Objective
Rewrite in full the records starting at the line containing "1401x878 pixels. Task: Close" and ending at the line containing "click(x=232, y=169)", shifting every coordinate in their answers up by 45. Give only those lines.

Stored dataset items
▼

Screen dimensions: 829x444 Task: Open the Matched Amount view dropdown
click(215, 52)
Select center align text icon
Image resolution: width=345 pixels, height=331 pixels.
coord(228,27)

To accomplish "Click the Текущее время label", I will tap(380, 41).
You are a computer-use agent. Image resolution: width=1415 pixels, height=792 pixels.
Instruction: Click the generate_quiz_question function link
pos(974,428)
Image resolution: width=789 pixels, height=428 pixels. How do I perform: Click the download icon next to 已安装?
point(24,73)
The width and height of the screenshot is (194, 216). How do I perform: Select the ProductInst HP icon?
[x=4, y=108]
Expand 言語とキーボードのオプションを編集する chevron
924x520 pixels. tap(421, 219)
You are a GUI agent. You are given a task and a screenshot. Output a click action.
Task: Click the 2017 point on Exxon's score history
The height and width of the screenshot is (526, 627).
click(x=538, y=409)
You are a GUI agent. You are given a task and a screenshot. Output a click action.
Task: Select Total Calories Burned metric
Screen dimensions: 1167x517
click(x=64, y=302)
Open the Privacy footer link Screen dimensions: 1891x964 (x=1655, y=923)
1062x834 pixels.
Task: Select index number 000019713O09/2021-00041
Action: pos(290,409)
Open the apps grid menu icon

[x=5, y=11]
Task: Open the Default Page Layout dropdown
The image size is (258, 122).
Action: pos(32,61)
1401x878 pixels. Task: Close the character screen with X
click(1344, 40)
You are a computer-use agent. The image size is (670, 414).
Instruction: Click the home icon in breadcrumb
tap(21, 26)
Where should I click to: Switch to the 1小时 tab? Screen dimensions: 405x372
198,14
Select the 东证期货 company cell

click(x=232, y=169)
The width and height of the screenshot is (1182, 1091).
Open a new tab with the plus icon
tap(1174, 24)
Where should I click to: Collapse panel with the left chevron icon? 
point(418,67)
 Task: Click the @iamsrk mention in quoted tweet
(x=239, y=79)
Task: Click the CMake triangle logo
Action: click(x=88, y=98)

▲

Task solution
1401x878 pixels. Task: Close the character screen with X
click(1389, 85)
You are a computer-use agent. The image size is (670, 414).
Instruction: Click the home icon in breadcrumb
tap(66, 71)
Where should I click to: Switch to the 1小时 tab? Screen dimensions: 405x372
243,59
Select the 东证期货 company cell

click(x=277, y=214)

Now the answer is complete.